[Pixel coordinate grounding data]
--- START ---
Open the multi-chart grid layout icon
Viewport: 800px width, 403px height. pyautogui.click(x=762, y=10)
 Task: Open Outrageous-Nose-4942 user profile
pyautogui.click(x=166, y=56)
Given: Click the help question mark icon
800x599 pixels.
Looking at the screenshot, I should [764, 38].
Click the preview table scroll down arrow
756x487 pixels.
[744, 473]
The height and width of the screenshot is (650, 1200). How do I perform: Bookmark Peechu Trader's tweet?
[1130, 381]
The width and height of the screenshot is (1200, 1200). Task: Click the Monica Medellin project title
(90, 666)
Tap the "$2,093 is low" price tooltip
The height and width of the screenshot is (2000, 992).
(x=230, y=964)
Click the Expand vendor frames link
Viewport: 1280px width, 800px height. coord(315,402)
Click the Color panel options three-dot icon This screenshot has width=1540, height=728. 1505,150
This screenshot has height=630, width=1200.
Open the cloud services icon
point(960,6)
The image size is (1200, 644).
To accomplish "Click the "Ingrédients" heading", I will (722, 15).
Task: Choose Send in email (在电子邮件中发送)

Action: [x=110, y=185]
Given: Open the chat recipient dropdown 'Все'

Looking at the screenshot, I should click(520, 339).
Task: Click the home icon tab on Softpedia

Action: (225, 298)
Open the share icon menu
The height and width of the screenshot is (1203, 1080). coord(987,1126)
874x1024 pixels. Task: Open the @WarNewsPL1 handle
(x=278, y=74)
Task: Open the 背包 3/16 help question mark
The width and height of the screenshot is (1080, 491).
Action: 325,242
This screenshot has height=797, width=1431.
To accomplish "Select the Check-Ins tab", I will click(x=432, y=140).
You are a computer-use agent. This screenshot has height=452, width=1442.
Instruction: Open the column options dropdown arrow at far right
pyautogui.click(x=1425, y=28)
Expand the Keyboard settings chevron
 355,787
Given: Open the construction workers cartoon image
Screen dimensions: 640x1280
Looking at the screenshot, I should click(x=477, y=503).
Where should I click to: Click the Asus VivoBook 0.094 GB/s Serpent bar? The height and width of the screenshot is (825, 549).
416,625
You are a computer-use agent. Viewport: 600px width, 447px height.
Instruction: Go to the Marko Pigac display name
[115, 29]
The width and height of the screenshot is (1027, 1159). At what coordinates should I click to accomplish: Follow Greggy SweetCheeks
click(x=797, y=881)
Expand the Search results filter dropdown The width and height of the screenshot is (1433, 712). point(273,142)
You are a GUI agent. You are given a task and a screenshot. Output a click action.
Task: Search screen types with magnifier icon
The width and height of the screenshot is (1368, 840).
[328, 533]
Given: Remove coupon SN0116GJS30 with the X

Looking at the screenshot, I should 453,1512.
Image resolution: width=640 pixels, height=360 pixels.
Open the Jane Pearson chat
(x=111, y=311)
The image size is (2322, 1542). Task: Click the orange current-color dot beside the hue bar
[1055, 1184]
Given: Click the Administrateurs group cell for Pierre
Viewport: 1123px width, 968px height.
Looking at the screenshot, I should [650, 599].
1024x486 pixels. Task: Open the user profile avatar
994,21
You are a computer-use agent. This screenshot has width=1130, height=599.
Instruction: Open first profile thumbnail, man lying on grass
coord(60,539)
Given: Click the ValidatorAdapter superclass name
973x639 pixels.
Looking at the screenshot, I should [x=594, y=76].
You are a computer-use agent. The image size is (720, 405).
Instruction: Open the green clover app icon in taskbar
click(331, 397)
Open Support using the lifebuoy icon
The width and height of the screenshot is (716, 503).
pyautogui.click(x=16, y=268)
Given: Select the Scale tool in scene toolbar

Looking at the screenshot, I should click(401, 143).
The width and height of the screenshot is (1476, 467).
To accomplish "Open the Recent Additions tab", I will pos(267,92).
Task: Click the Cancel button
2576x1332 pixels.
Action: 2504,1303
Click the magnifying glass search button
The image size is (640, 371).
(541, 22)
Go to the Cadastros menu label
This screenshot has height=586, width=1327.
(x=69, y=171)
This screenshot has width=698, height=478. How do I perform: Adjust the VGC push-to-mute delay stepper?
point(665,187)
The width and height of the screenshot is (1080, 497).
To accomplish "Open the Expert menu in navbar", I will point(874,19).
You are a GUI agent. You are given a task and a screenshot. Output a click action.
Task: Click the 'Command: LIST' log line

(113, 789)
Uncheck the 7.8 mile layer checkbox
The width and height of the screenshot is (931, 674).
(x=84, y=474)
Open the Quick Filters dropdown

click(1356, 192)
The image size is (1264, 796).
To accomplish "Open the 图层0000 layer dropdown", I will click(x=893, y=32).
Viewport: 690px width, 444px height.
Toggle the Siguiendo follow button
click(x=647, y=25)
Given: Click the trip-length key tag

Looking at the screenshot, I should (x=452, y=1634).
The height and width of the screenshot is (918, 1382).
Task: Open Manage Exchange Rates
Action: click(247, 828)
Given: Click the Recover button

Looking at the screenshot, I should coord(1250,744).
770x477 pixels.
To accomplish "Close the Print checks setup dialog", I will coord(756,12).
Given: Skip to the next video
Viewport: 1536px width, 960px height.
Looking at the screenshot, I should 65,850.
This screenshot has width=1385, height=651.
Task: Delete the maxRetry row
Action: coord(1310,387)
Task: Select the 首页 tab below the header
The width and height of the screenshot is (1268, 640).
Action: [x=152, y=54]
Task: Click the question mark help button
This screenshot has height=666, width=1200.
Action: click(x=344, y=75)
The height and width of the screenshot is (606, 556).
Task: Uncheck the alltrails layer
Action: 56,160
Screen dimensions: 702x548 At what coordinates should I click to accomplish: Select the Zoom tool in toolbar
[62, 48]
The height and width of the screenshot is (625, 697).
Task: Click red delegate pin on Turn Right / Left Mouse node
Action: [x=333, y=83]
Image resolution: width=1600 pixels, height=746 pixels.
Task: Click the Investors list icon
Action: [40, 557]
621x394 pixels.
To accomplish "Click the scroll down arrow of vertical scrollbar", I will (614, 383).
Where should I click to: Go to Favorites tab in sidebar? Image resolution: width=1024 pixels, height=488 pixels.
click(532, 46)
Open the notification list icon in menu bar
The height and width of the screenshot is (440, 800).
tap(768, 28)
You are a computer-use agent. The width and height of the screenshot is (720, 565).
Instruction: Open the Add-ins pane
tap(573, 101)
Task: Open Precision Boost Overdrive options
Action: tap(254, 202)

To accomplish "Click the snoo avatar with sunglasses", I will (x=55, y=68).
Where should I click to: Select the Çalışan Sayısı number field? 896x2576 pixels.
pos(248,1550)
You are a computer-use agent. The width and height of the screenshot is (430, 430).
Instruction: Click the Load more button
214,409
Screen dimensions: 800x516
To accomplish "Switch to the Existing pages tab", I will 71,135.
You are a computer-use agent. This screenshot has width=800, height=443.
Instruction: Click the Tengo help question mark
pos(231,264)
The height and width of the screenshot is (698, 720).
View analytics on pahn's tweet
--- END ---
**ACTIVITY:**
The records are above. How many lines in them contain the word "scroll"? Give the number alone.

**EXERCISE OUTPUT:**
2